As for solitude being equal to being social? What are you thinking? No wonder the two were never understood to be a linked pair.
So, as I sat swinging my legs off the dock, did I think there was a connection between my earnest fishing and my hope that the family doctor might venture a kindly smile when he next gives me an inoculation? No, I saw no connection between fishing and a doctor's smile. And I saw no connection between solitude and "society." I wanted more of one, less of the other. They surely felt opposite but no one would have spoken of them as being opposites. Nor did I. I didn't notice how solitary I was on the dock, how my hope for a kindly smile was my wish and need for human attention.
(Little did I know that thirty or forty years later I would be taking notes on the countless situations in which two things, as disconnected as fishing and a doctor's smile, can come into relationship. They come into relationship through the kind of tension that tells you, for sure, you're in the middle of an equobenity. In 1979 during an equobenity seminar, the novelist in me told two stories to prove that the least expected things can come together in the tension that forces choice. One story was about a teenager's toothache and her studied talent for flirtation. The second story was placed in 16th century Germany and Martin Luther is preparing his historic challenge to the Catholic Church. During an incarceration in one of the post-medieval dungeons, Luther's friend and mentor passed the dark hours observing the life of cockroaches. Taking these observations with increasing seriousness, he discovers facts that are pre-Mendel and pre-Darwin. Released from prison he returns to Luther and all the theological conflicts, but finds himself forced to choose between theology and the uninvented science of cockroaches and "the survival of the fittest".

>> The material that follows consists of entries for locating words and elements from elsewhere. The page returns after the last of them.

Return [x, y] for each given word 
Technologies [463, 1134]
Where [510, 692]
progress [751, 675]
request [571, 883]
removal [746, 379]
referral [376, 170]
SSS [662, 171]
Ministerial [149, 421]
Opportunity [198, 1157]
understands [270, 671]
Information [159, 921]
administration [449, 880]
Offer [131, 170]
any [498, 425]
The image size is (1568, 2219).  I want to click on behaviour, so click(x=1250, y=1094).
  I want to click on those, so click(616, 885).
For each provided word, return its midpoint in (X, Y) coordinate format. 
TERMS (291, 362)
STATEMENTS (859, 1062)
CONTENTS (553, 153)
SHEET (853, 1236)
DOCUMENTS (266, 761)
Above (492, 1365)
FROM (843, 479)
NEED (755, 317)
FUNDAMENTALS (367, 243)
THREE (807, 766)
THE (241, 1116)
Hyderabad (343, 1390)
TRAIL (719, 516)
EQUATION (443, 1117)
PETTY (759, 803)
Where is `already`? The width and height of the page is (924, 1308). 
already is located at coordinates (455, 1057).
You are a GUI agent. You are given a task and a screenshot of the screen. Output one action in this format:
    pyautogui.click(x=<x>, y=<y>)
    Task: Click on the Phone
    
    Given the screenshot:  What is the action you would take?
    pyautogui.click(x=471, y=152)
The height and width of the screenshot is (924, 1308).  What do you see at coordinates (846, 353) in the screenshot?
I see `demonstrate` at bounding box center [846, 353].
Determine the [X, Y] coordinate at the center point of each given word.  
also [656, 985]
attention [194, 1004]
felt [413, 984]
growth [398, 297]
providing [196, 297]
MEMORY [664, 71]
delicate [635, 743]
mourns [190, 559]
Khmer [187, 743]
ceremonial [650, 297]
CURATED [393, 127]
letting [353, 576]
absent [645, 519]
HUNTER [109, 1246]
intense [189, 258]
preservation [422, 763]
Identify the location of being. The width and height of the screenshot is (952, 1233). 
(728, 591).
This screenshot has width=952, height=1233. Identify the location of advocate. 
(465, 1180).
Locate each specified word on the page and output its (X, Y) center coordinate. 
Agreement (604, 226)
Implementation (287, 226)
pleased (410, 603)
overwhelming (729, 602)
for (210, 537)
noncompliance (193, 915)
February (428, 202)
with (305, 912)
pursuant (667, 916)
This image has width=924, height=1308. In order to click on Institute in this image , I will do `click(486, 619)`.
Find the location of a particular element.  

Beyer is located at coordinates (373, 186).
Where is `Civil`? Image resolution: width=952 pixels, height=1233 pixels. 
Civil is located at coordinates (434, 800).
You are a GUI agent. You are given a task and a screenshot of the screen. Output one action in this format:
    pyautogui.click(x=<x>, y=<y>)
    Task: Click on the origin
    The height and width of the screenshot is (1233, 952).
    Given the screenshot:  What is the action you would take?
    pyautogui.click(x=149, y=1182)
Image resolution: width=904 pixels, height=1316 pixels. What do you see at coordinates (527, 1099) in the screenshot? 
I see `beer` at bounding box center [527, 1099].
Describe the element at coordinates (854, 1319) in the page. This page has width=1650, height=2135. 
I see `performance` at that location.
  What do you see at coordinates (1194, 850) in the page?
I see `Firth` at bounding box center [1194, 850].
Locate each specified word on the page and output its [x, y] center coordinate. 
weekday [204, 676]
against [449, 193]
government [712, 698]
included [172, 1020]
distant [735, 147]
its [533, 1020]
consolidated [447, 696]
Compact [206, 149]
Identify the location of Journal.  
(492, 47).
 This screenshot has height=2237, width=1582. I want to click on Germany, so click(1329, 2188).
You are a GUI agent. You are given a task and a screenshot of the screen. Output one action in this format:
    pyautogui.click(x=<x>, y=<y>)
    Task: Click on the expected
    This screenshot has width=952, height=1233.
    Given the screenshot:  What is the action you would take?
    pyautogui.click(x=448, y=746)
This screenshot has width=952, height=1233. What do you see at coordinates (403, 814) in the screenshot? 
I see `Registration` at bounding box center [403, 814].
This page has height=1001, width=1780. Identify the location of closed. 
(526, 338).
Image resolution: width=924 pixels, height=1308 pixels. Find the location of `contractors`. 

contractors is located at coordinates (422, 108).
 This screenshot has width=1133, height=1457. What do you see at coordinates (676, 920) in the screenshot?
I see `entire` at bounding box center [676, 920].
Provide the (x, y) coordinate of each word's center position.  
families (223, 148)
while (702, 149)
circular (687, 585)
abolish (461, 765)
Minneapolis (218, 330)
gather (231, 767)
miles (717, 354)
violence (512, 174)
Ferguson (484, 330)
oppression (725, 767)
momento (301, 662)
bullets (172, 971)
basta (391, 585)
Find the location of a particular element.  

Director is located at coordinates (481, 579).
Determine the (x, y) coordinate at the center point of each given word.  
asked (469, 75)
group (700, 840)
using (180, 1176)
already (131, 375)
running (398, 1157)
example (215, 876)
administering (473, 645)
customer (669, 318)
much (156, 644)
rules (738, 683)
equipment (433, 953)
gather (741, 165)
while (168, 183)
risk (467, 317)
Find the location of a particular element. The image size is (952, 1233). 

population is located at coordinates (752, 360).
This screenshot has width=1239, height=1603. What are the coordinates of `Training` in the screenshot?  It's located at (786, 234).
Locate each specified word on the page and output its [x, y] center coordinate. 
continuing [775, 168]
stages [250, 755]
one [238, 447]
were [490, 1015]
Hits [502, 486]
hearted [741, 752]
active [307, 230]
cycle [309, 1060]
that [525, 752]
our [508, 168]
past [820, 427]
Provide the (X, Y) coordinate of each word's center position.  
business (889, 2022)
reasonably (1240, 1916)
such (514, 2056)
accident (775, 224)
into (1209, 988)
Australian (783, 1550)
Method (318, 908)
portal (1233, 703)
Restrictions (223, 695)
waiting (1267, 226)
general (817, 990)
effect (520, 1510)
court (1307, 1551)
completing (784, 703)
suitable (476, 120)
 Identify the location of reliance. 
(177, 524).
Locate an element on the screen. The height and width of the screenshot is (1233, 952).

Toothache/flirtation, theology/cockroach, doctor/fishing --all three oppositions creating the kind of tension everyone expects to find in a novel.)
Are teenagers today taught the value of difference, much less the possible close link between absolutely any two things?
My friends and I only wanted to be LIKED.
Today pairs still mean being LIKE each other. "What a pair! Look at them, they are so LIKE each other. Two peas in a pod!"
There's not much to choose from between two shoes in a pair of shoes. It's a different story when you have to choose between theology and cockroaches. It's a pair of opposites, neither side in the least LIKE the other.
Is it any wonder we never thought of opposites?